А. М. мне понравился. Он просидел семь лет по обвине­нию в участии в «Южном сионистском центре». Был на Колыме в самых тяжелых условиях. Сейчас он горел идеей «Антологии средневековой еврейской поэзии». У него был договор с Гослитиздатом, и он сновал от поэта к поэту, при­глашая их к себе переводчиками. Ему дали согласие Мар­шак, Ахматова, Пастернак. Я порекомендовал ему Генриха Сапгира, и они договорились о переводе одного из двух сти­хов Иегуды Галеви с подстрочника. А. М. был пламенным сио­нистом, первым сионистом, которого я знал. Он снабдил меня израильским календарем на русском языке, агитацион­ными израильскими брошюрами. А. М. говорил только об Из­раиле.
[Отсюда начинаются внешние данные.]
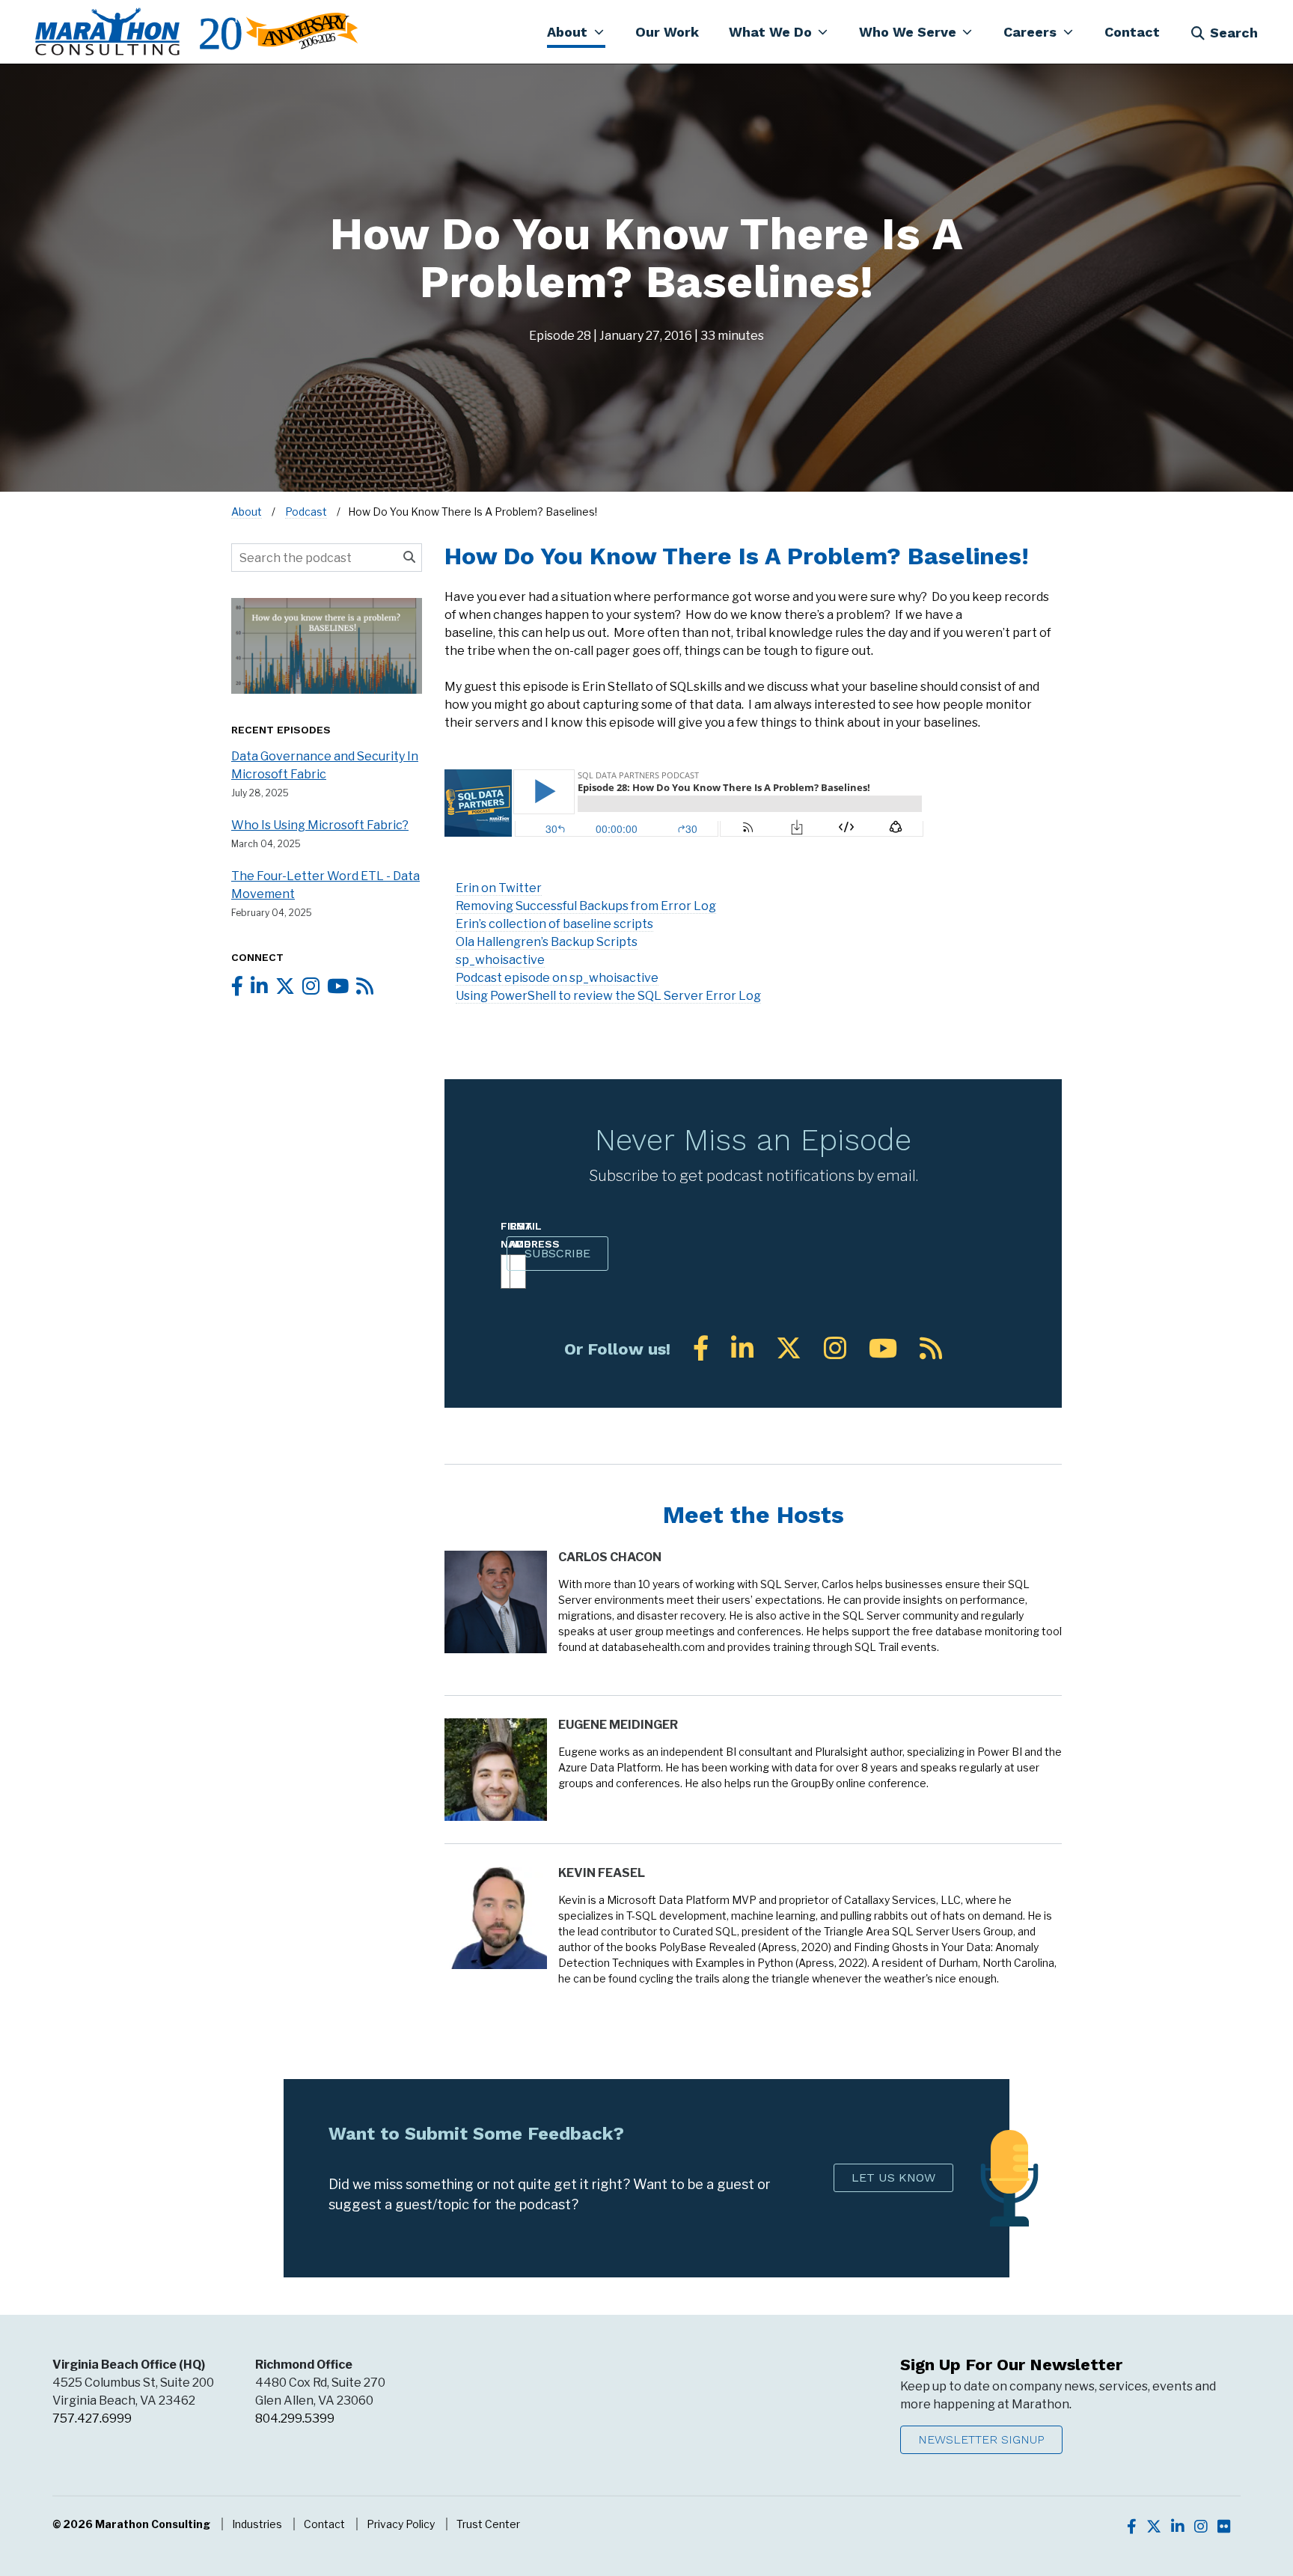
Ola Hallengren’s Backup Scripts (547, 942)
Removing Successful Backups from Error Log (586, 906)
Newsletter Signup (981, 2439)
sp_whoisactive (500, 960)
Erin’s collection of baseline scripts (554, 924)
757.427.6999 (92, 2418)
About (246, 511)
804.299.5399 (294, 2418)
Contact (324, 2524)
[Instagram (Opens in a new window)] (835, 1348)
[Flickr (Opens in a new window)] (1224, 2527)
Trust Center (488, 2524)
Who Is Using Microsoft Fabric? (320, 825)
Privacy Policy (401, 2524)
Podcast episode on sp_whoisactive (557, 978)
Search (1234, 32)
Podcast (306, 511)
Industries (257, 2524)
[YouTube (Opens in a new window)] (883, 1348)
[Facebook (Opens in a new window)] (701, 1348)
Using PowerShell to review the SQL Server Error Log (608, 996)
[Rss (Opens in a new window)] (931, 1348)
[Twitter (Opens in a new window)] (788, 1348)
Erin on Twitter (499, 888)
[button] (576, 31)
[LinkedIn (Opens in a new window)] (742, 1348)
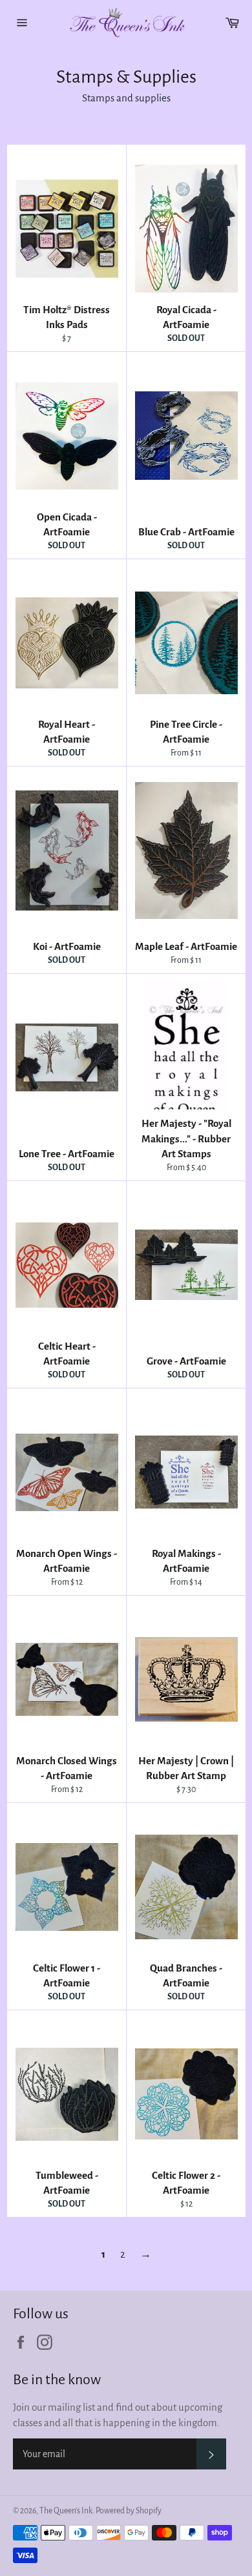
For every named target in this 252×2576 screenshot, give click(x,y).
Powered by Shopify (129, 2510)
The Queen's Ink (65, 2510)
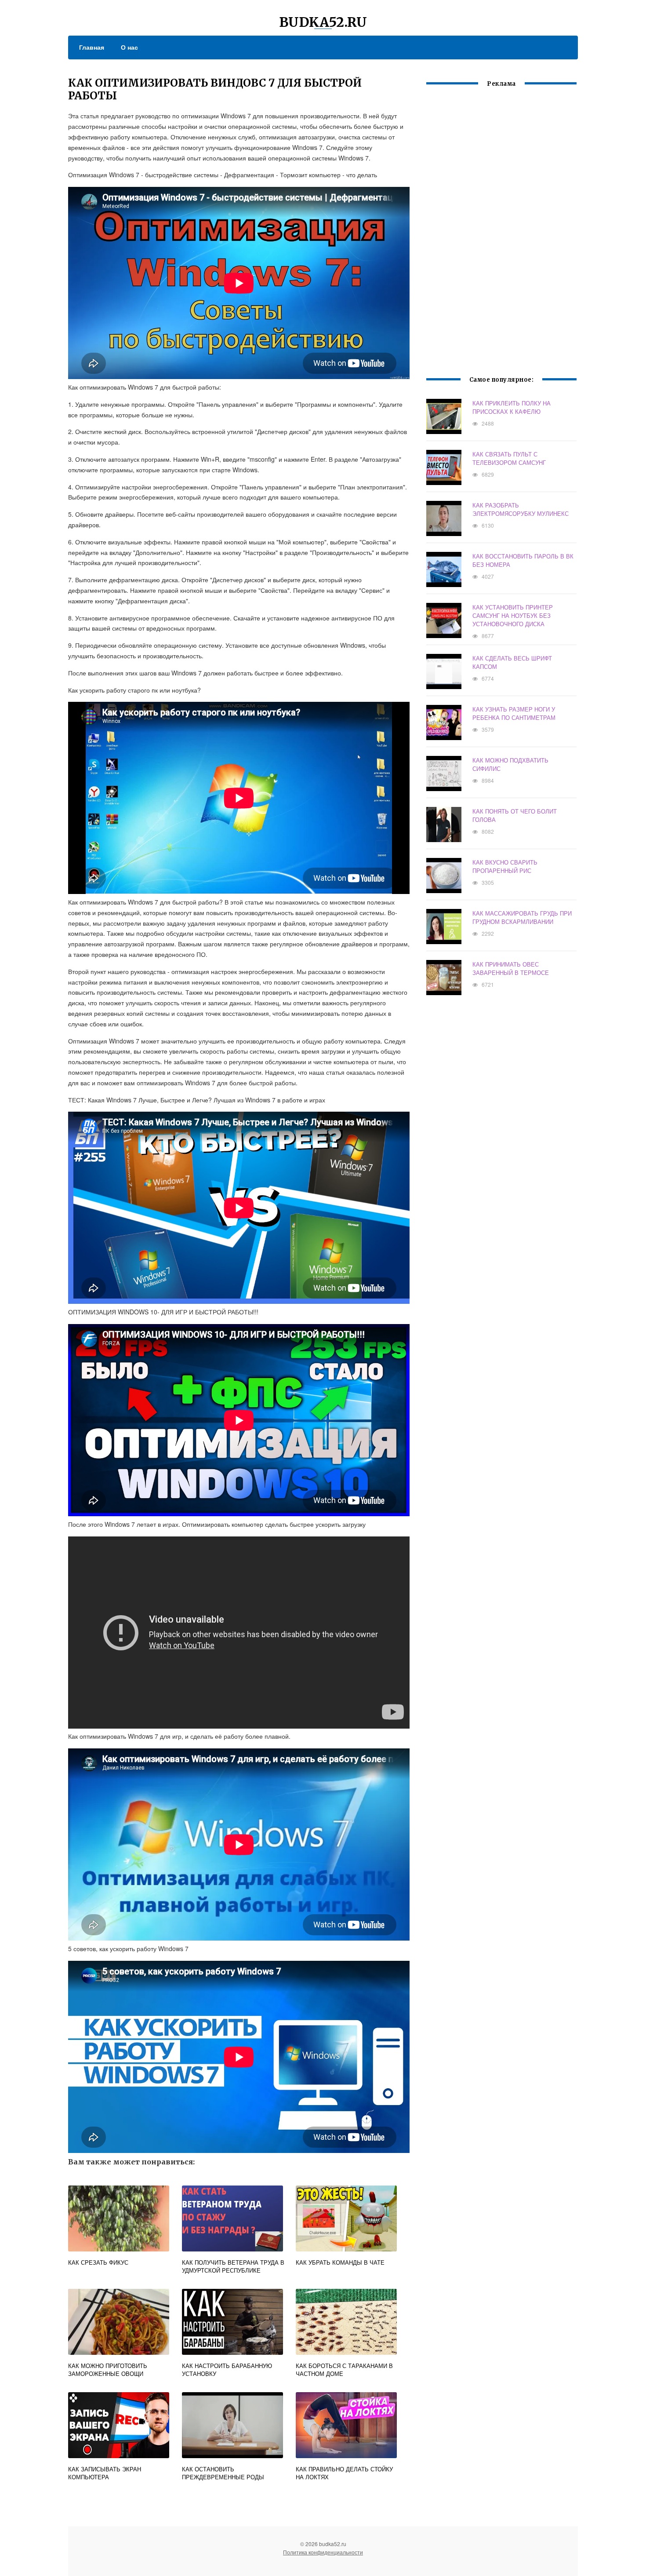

Но в то же время он ходил с коллективным заявлением в ЦК о восстановлении еврейской культуры в СССР. Жил А. М. в Ленинграде, в Москве бывал наездами. Он работал в Институте востоковедения у академика Орбели и часто упо­минал имя Старковой.

63

В начале 1957 года, когда я выходил с работы, меня ос­тановил бородач диковатого вида без шапки, но с теплыми наушниками. Бородач был послан Борей Алимовым, с кото­рым я договорился в тот день встретиться. Художник Вася Ситников, так звали бородача, был донской казак. Во время войны, по подозрению в симуляции сумасшествия, он был брошен в особую Казанскую психбольницу, где в жутких ус­ловиях просидел несколько лет. Вася не был сумасшедшим. Это был хитрый русский мужик, очень острого ума, талант­ливый, но разгильдяй. Жил он в одном из Сретенских пе­реулков, в комнате, вряд ли большей трех метров! Там умещался лишь диван, и надо было протискиваться, чтобы пробраться к окну. На стене висел каркас байдарки, а на две­рях был приколот кнопками вырезанный из газеты портрет Хрущева.

Работал Ситников в Суриковском институте, показывая во время лекций диапозитивы, за что приобрел кличку «Васька-фонарщик». Официально он считался душевнобольным и по­лучал пенсию по инвалидности. Вася давно понял выгоду такого положения, в точности как герои Ильфа и Петрова, наслаждавшиеся свободой слова в сумасшедшем доме. Куро­лесил он только на людях, а наедине с близкими был рас­судителен.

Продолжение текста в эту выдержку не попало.